_Assignment_
Quote exactly, and only, the lines of the material below from the line with "Given: Apply strikethrough formatting" through the line with "Given: Click the Magic".
*** Opening of Records provided ***
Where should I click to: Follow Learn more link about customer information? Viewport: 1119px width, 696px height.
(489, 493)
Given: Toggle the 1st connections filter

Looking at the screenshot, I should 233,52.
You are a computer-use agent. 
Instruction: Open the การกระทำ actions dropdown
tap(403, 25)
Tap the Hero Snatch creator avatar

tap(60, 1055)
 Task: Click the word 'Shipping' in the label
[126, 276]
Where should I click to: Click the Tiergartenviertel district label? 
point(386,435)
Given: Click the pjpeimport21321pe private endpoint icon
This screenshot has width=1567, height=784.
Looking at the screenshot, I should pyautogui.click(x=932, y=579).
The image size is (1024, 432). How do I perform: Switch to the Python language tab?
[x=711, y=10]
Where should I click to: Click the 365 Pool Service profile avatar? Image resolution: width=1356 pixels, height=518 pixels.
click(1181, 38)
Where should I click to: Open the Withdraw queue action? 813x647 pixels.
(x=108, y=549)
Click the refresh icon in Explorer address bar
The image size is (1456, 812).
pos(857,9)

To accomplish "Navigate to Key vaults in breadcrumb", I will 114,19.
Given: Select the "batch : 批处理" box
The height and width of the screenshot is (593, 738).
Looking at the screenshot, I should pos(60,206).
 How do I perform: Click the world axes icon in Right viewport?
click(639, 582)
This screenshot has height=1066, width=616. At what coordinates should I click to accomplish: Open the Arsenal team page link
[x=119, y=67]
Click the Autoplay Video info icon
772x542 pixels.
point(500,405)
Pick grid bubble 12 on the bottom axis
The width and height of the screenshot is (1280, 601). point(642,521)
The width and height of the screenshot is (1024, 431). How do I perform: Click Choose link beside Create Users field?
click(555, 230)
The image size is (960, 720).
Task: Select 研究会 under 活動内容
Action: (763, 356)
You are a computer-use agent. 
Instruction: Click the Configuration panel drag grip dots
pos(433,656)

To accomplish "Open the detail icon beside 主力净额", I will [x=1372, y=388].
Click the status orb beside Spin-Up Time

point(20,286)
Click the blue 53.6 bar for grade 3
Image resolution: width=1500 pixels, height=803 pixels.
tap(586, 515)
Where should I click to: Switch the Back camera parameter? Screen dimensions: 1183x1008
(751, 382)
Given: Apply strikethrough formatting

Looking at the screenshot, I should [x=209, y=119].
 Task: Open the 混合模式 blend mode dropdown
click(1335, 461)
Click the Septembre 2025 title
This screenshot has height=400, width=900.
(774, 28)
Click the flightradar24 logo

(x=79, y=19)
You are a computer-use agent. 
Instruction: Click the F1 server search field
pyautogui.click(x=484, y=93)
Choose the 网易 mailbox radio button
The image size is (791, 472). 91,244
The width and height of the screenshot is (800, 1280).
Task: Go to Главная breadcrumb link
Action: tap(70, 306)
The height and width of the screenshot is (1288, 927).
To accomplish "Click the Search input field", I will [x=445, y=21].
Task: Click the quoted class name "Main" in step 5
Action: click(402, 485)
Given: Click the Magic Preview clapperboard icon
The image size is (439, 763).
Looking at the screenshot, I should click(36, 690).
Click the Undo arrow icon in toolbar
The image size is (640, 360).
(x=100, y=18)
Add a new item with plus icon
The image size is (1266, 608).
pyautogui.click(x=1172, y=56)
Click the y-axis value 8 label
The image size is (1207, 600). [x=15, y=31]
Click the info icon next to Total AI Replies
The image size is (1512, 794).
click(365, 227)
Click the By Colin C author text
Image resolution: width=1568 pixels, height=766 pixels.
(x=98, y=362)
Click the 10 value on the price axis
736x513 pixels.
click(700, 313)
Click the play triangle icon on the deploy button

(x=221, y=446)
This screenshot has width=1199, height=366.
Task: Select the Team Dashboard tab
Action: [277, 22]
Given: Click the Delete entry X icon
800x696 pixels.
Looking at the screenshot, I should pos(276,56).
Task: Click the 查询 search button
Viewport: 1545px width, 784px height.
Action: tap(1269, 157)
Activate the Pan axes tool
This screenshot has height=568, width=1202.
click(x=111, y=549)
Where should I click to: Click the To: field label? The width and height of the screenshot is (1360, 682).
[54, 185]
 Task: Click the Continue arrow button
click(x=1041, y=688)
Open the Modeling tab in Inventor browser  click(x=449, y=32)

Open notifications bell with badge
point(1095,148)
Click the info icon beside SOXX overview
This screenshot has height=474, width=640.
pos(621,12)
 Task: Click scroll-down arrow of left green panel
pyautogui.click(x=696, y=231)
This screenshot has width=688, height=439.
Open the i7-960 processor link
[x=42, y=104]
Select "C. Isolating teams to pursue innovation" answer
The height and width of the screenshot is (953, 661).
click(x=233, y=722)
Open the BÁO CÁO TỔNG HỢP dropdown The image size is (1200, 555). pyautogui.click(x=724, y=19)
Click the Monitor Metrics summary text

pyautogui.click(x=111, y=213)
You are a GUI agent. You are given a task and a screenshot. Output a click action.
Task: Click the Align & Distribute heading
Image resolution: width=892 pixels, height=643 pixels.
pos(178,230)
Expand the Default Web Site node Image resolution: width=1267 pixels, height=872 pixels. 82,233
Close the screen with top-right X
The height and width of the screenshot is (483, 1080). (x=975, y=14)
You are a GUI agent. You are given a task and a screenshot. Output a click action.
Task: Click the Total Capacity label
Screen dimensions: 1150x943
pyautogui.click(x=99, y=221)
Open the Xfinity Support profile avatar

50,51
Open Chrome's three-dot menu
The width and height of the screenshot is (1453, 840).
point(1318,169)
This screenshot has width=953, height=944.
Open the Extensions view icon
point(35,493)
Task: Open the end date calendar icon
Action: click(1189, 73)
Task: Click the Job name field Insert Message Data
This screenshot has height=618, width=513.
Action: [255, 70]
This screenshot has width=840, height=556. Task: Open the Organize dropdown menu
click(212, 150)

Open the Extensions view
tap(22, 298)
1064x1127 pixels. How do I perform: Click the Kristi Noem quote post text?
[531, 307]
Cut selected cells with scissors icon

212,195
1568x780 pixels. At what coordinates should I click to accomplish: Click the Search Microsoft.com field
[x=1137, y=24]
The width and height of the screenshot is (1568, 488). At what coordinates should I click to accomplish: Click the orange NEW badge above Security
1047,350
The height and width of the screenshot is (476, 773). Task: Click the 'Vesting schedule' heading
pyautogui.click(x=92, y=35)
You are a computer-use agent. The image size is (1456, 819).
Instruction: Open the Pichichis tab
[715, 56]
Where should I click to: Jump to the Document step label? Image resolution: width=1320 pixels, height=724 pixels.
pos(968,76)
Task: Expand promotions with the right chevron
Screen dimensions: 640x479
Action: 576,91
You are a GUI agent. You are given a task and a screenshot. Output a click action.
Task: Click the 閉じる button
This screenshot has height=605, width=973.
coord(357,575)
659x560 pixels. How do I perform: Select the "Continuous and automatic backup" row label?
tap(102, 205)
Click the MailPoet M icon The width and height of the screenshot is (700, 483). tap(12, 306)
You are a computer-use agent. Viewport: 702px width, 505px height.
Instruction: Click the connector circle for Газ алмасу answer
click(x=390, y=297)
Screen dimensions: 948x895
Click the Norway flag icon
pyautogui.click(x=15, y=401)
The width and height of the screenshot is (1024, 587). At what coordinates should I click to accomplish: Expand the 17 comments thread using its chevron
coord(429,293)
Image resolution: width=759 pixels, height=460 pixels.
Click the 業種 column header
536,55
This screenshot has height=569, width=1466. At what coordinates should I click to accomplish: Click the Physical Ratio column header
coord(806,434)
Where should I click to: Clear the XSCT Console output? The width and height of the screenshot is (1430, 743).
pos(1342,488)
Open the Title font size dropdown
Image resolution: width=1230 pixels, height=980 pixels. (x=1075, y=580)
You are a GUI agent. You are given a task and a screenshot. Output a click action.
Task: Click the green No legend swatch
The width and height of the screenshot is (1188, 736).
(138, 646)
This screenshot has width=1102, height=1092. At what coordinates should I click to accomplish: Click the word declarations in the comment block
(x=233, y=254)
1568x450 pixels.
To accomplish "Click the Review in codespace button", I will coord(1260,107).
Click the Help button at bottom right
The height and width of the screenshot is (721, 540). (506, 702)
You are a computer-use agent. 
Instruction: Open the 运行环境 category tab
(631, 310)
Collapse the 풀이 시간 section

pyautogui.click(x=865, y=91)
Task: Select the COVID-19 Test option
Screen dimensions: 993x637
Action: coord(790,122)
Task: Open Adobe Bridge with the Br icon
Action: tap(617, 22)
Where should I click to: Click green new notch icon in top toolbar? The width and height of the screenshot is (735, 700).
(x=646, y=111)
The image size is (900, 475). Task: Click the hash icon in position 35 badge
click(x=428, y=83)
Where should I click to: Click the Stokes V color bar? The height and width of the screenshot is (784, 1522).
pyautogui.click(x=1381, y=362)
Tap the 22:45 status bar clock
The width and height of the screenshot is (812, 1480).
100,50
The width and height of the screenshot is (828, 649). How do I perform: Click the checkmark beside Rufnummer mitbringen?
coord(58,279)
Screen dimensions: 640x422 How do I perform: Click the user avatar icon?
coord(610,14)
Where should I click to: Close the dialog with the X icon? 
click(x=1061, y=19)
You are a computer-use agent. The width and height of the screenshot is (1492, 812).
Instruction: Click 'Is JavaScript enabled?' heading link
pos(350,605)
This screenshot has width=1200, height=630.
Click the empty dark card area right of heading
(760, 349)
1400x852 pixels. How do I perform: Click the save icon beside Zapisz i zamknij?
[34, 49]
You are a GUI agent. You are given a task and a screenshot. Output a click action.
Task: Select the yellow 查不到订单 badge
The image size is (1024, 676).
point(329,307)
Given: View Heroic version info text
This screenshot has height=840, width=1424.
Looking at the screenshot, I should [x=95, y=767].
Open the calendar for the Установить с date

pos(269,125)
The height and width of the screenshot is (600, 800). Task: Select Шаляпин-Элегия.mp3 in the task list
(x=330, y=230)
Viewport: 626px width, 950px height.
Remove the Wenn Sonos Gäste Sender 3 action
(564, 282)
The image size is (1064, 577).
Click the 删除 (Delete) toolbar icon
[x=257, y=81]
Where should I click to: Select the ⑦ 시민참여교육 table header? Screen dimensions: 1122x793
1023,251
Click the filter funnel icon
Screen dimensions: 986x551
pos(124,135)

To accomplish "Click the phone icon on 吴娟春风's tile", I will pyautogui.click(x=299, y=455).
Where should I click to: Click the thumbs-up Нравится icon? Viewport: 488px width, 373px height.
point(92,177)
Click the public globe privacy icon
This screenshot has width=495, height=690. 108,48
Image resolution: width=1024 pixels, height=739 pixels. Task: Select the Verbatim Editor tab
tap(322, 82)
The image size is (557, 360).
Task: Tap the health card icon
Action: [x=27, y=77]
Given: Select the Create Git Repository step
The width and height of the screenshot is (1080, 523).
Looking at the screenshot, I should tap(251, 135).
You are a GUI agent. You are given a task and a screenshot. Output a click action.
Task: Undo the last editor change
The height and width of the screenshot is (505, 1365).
*** Close of Records provided ***
_Response_
Given: Apply strikethrough formatting

Looking at the screenshot, I should [x=209, y=119].
 Task: Open the 混合模式 blend mode dropdown
click(1335, 461)
Click the Septembre 2025 title
This screenshot has height=400, width=900.
(774, 28)
Click the flightradar24 logo

(x=79, y=19)
You are a computer-use agent. 
Instruction: Click the F1 server search field
pyautogui.click(x=484, y=93)
Choose the 网易 mailbox radio button
The image size is (791, 472). 91,244
The width and height of the screenshot is (800, 1280).
Task: Go to Главная breadcrumb link
Action: tap(70, 306)
The height and width of the screenshot is (1288, 927).
To accomplish "Click the Search input field", I will [x=445, y=21].
Task: Click the quoted class name "Main" in step 5
Action: click(402, 485)
Given: Click the Magic Preview clapperboard icon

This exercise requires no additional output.